По-разному и в разное время улетают птицы на долгую зимовку. Ласточки начинают табуниться задолго до холодов, и едва только опали желтые цветы чистотела — как нет их.
Гуси держатся до последней крайности и покидают родину последними, как и полагается крепкой и боевой птице. И потому известно: пролетели гуси — жди снега, непогоды. А порою непогода обгоняет гусиные косяки, напрочь закрывая горные перевалы на караванных путях, и тогда птица вынуждена перебиваться, порой многие дни, ожидая под перевалом летной погоды.
В тот год Куклин караулил гусей лунными ночами на Коньковских болотах. Охота шла так себе — одна-две птицы в ночь, а в последнюю так и совсем плохо: ни одного выстрела. Потемнело небо, исчезла луна, тучи придавили землю, и пошел снег. Тяжелый мокрый снег. А под утро ударил мороз.
Утром, на малом свету, выбрался Вася из ледащей землянушки по нужде и, не успев свершить нужное дело, пристыл к земле: по всей болотине из-под снега торчали гусиные головы. И тут только Вася сообразил: не одолели гуси перевала, замотались в липкой снежной круговерти, и пали косяки на передых в болото, а тут мороз спаял снег крепким настом. И никак теперь не выбить птице свое грузное тело из-под ледяной крыши.
Вот она, удача-то!
Вася Куклин не раздумывал и коротких секунд. Задыхаясь от возбуждения, он вырыл из-под снега голой рукой увесистый дрючок и как был — без шапки и в расхристанной одежонке — кинулся к птице.
Первого гуся Вася ударил палкой, и ударил удачно. Тонкая переборка птичьего черепа треснула как грецкий орех. И тут же кинулся к другому.
Наст хоть и был крепким, но не настолько, чтобы держать Васю, и Вася проваливался в снег, запинался, падал, рыча, метался от одного гуся к другому и крушил дубиной птичьи головы.
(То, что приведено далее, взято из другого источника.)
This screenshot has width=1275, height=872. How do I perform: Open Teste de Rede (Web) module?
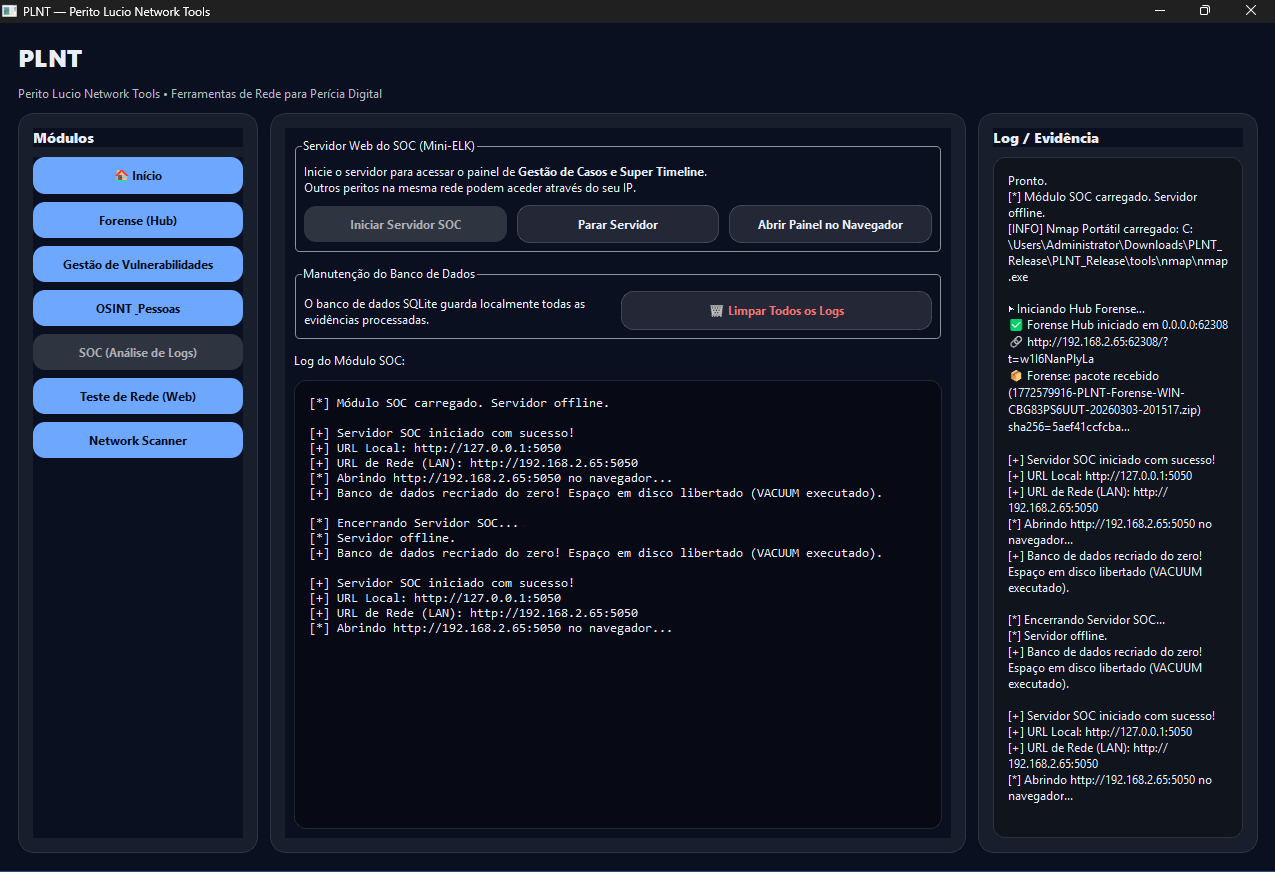pyautogui.click(x=138, y=397)
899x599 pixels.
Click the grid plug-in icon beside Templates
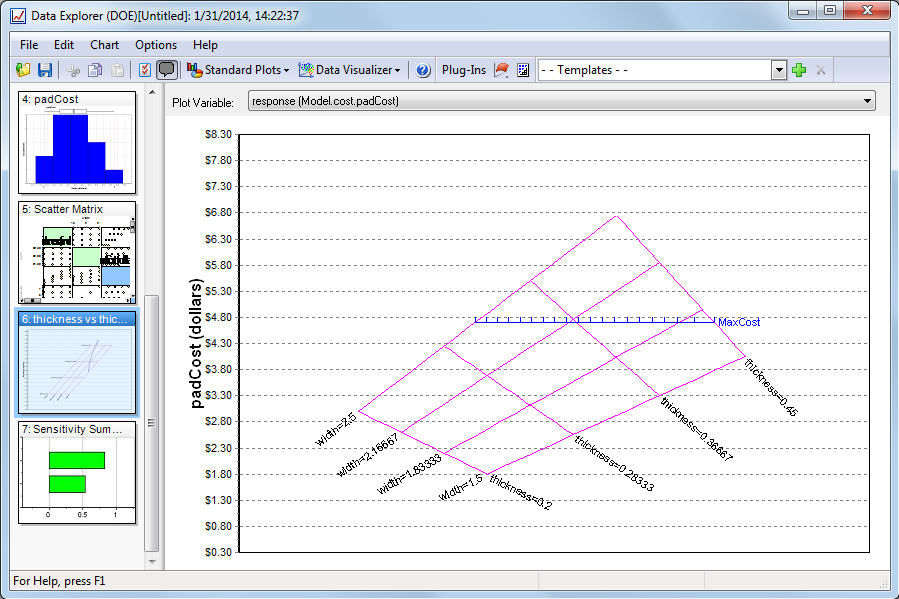point(522,70)
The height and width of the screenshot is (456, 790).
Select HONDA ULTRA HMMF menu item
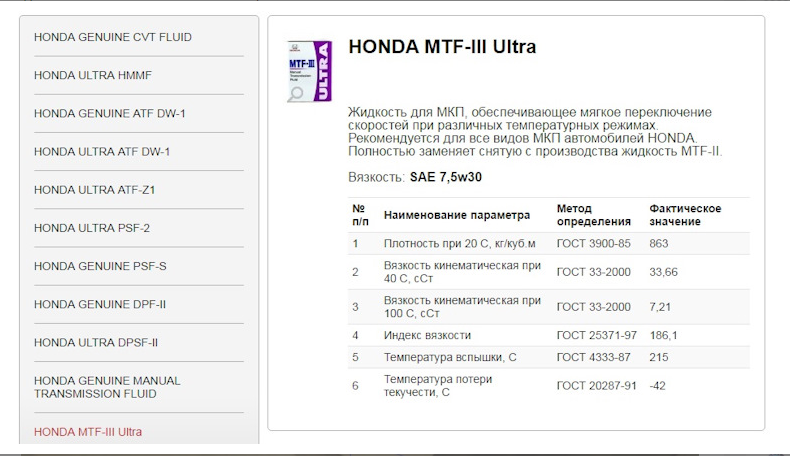pos(93,76)
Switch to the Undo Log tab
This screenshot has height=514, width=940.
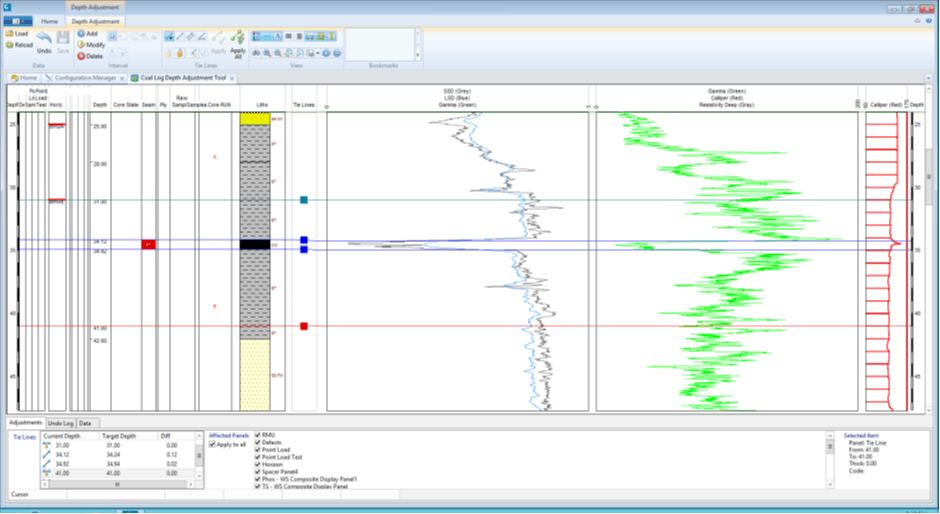[x=60, y=423]
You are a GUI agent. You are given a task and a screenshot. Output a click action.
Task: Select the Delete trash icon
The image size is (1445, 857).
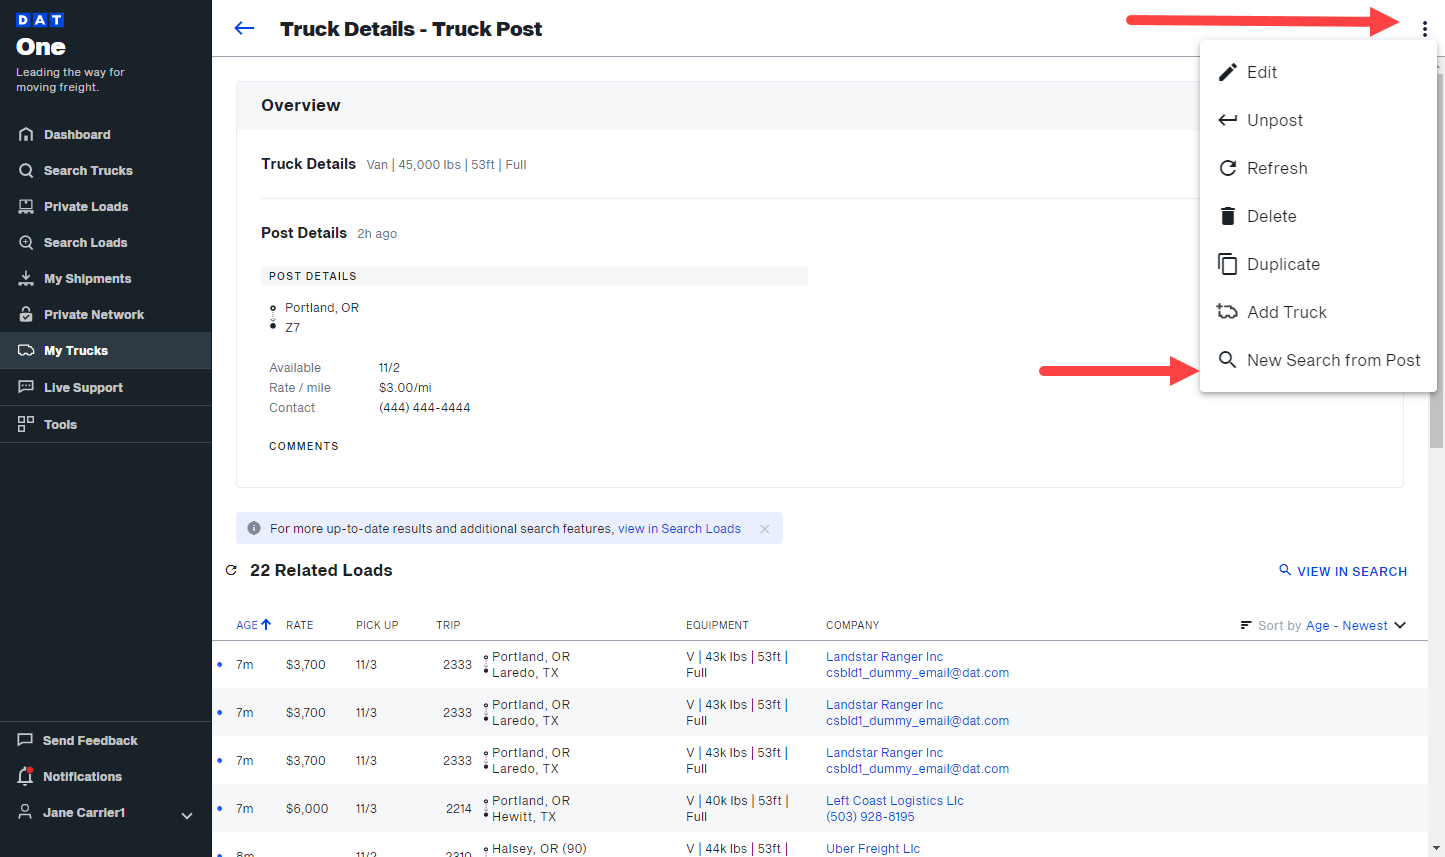[x=1227, y=215]
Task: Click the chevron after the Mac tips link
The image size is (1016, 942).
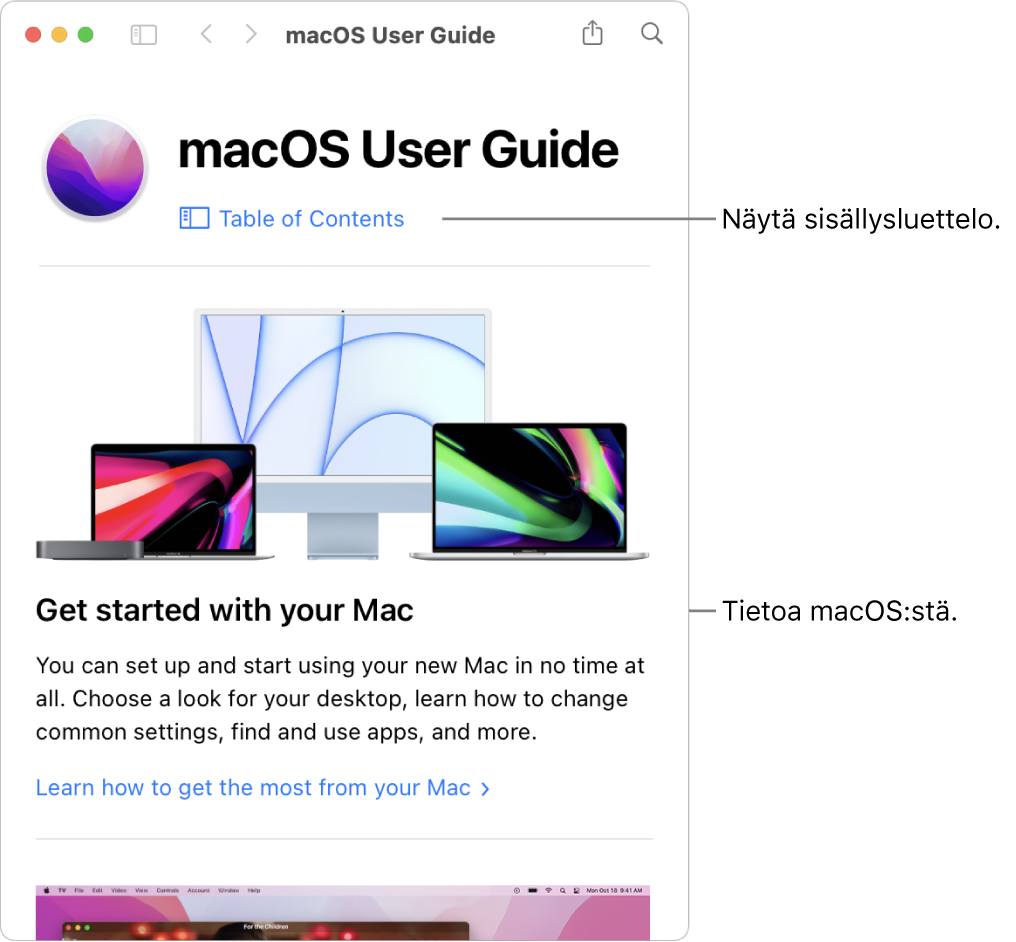Action: 486,788
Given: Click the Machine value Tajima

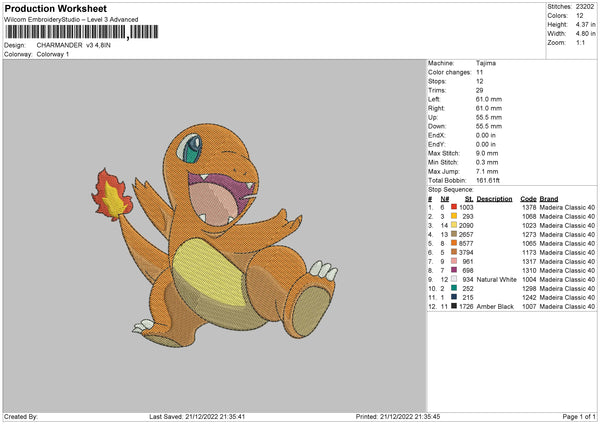Looking at the screenshot, I should tap(486, 63).
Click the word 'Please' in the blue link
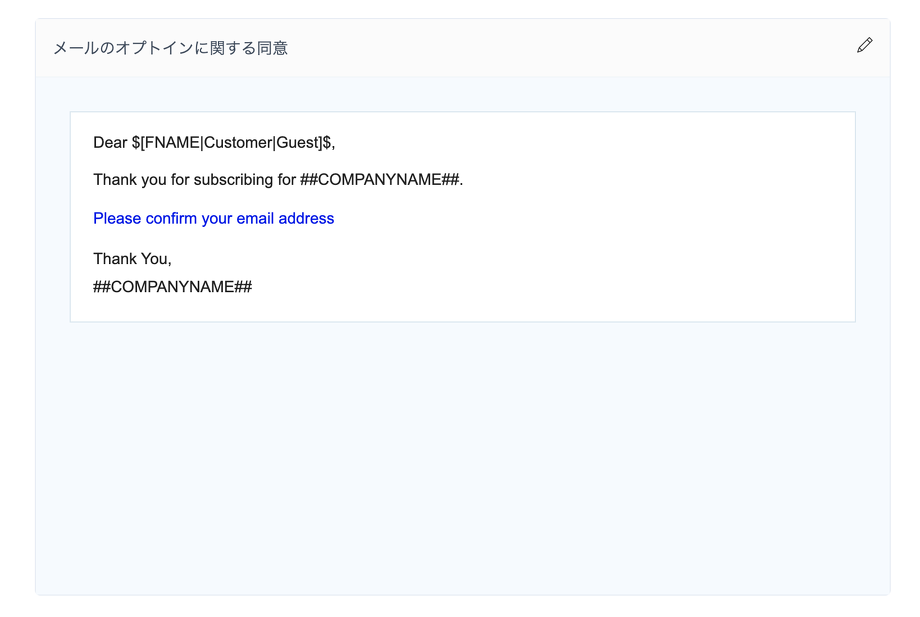920x617 pixels. (117, 218)
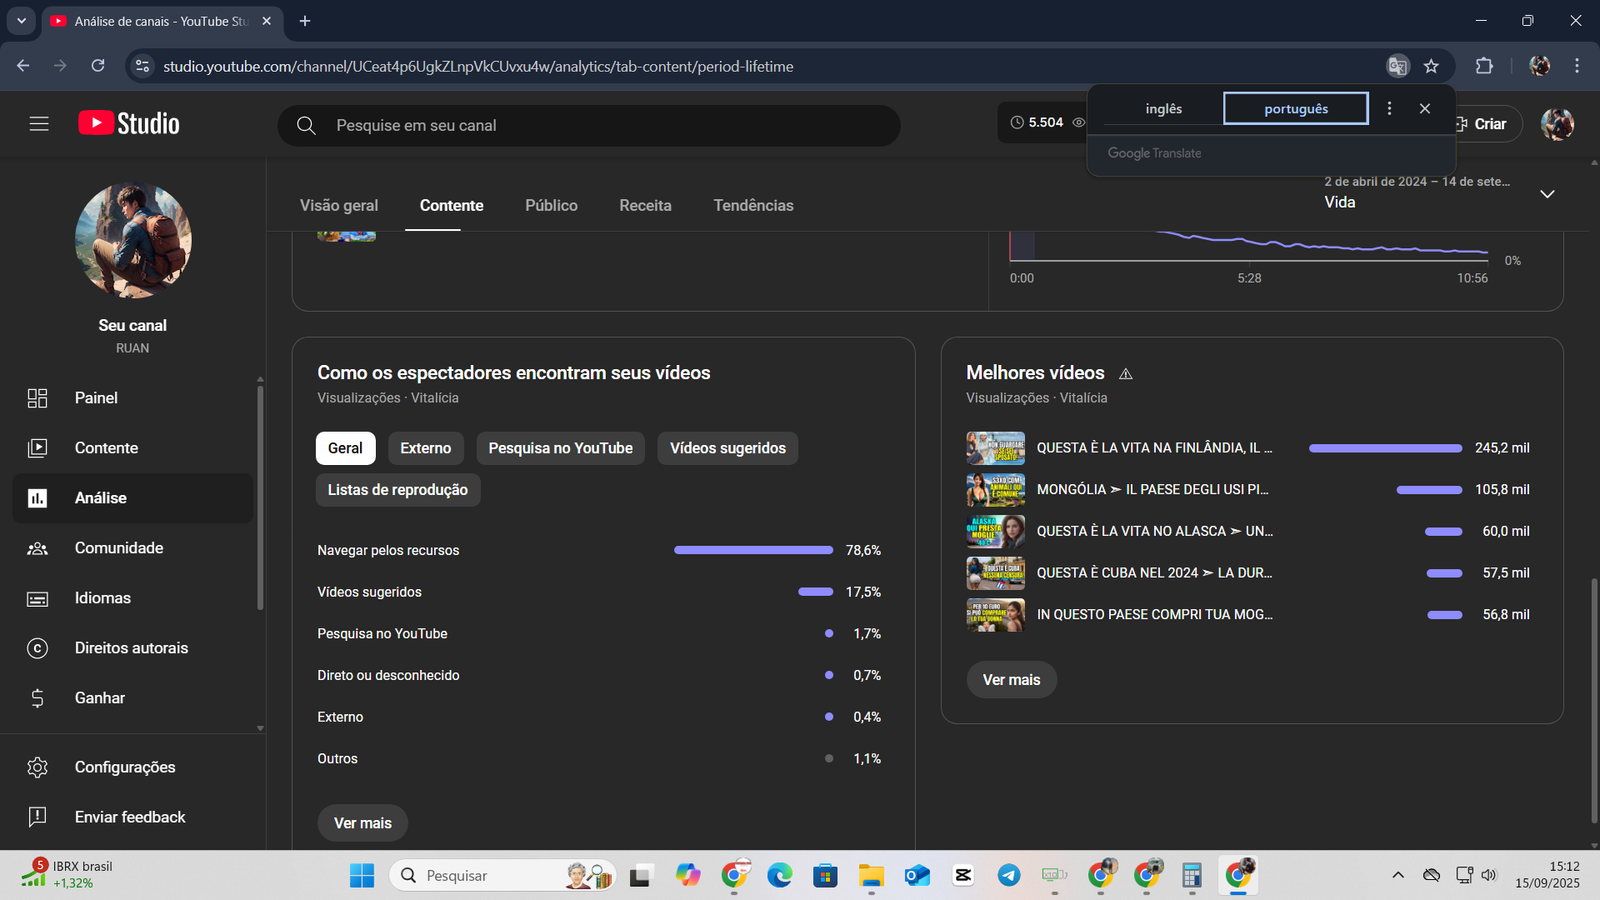Click the Google Translate icon in address bar
Screen dimensions: 1600x900
click(1397, 66)
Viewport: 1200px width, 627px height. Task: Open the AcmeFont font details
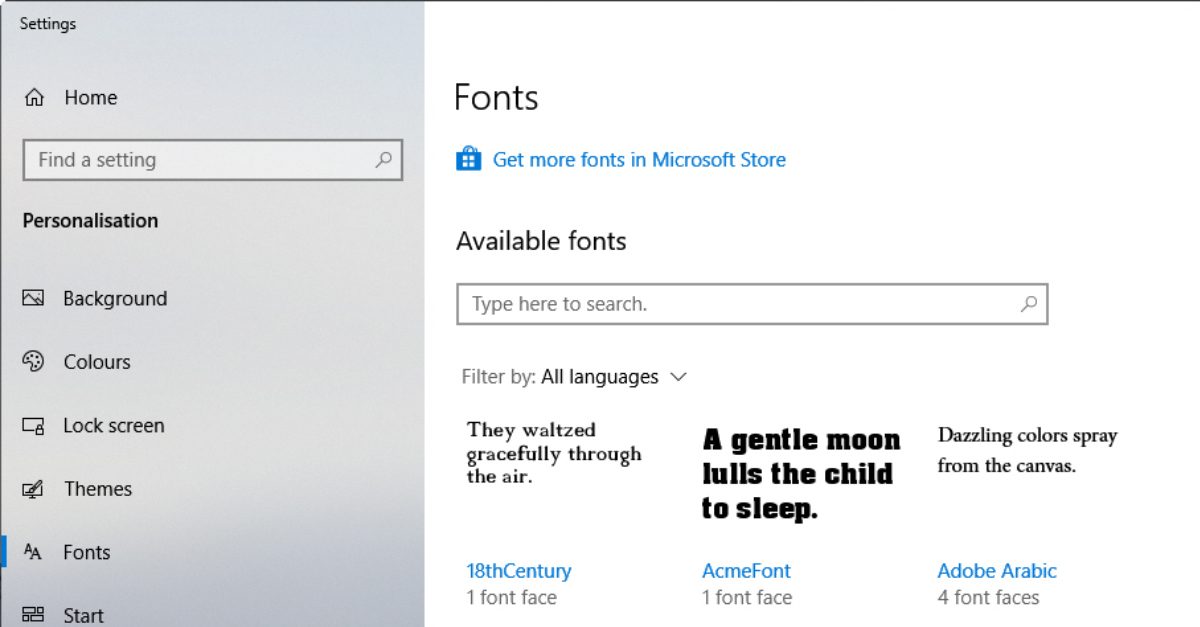tap(745, 570)
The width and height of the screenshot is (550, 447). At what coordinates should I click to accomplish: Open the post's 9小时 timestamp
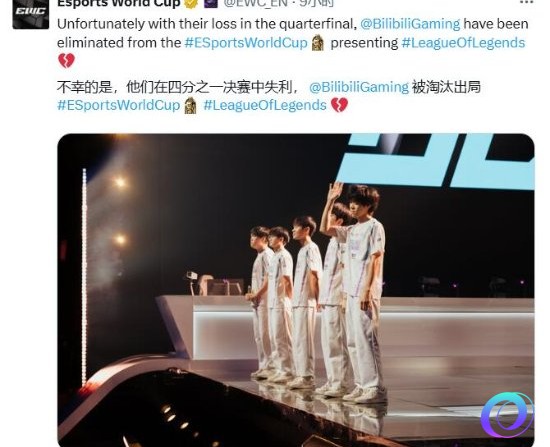pos(317,3)
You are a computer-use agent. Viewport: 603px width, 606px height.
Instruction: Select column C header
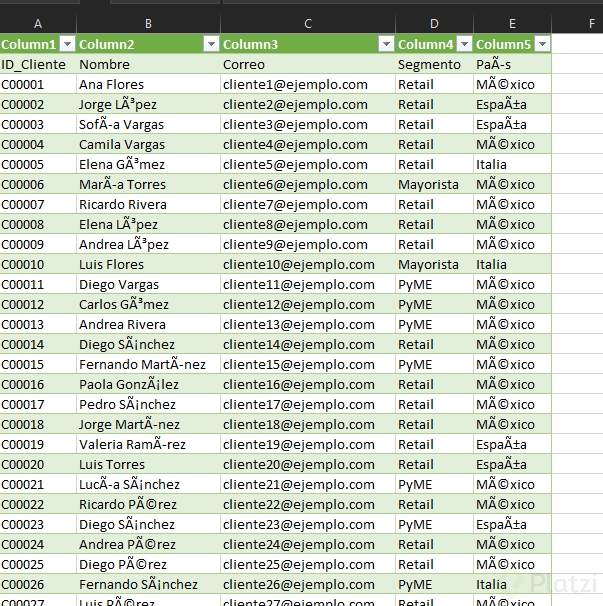(308, 24)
Иногда он промахивался, разбивал наст около птицы, и тогда в смертном гоготе гусь вырывался из ледяной тюрьмы, обдавал Куклина снегом, ударял жестким крылом.
То ли от возбуждения и перегрева, то ли Куклин и сам не заметил, как ударился лицом об лед, но из носа у него пошла кровь, он ее не останавливал — некогда — и только успевал утереть мокрой ладонью хлюпающий нос, и руки у Васи, и дубина с двух концов были в крови, Васина кровь и гусиная цветками вспыхивали на белом искристом снегу.
Вася свирепствовал долго, до полного изнеможения, когда от бессилия повалился на колени и плачущими глазами смотрел, как из-под размякшего снега под лучами не по-осеннему яркого солнца вырываются гуси, тяжко поднимают себя к небу и становятся недоступными его дубине.
Семьдесят шесть гусей добыл тогда Вася. Он стащил их всех в одну кучу и не мог поверить, что вся эта груда перьев и мяса принадлежит ему одному. Но радость тут же уступила место опаске и беспокойству: не наскочил бы ненароком охотинспектор, не набрели бы на побоище возвращающиеся с дальних болот охотники — тогда Васю могли ожидать лишь одни убытки и разор.